Under Pressure: Tom Kim Contends For Medal As Military Exemption Looms

PARIS—The Olympic golf competition is a little like the velodrome cycling races, in which the competitors cruise and feint until a ferocious dash to the finish line. Halfway through the golf at these Games, a rain-softened Le National has offered little resistance as the best players in the world jockey for position. Atop the leaderboard at -11 are three of the sweetest swingers in the game: Xander Schauffele, Hideki Matsuyama and Tommy Fleetwood. Jon Rahm is in fourth place, two shots from the podium. Lurking are big-time talents Joaquin Niemann (-6), Scottie Scheffler (-6), Matt Fitzpatrick (-6), Jason Day (-5) and Rory McIlroy (-5), among others.
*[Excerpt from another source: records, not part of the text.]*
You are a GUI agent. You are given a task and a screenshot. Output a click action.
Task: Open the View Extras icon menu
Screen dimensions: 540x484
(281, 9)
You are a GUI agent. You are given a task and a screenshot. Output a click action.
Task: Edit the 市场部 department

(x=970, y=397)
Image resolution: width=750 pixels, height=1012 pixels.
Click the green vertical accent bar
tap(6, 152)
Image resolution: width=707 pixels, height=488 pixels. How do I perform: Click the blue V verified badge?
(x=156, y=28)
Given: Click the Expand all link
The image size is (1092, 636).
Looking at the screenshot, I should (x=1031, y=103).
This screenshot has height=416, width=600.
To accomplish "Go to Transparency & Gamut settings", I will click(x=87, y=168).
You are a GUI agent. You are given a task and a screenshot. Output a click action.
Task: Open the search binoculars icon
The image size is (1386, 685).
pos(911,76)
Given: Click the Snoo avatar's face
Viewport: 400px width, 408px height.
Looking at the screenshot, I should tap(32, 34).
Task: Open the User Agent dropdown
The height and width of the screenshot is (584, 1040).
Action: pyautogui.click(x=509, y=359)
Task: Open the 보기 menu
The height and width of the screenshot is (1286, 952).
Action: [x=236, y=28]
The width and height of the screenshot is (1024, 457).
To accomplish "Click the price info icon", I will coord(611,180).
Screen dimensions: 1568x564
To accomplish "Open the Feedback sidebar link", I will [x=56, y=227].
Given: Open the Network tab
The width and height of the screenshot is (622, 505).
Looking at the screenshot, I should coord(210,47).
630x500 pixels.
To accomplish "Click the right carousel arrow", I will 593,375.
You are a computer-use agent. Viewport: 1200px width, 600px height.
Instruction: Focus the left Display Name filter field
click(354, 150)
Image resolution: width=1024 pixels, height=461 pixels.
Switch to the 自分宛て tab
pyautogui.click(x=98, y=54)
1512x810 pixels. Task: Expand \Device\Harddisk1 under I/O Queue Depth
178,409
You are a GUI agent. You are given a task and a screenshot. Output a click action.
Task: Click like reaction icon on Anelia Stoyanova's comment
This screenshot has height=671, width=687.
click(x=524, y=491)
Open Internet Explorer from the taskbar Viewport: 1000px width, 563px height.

During Saturday’s third round the peloton will begin pedaling harder. When it comes to Olympic golf, 4th place has the same meaning as 60th. There are no cash payouts to protect, no FedEx Cup points to hoard. Aggressive play now borders on mandatory. “As the week goes on it becomes more of a mental challenge,” says Fleetwood. “Obviously you know that [the top] three places are what is going to decide your week. Usually, you finish top five, top 10, you’ve had a great week, but [here] it don’t mean anything.” 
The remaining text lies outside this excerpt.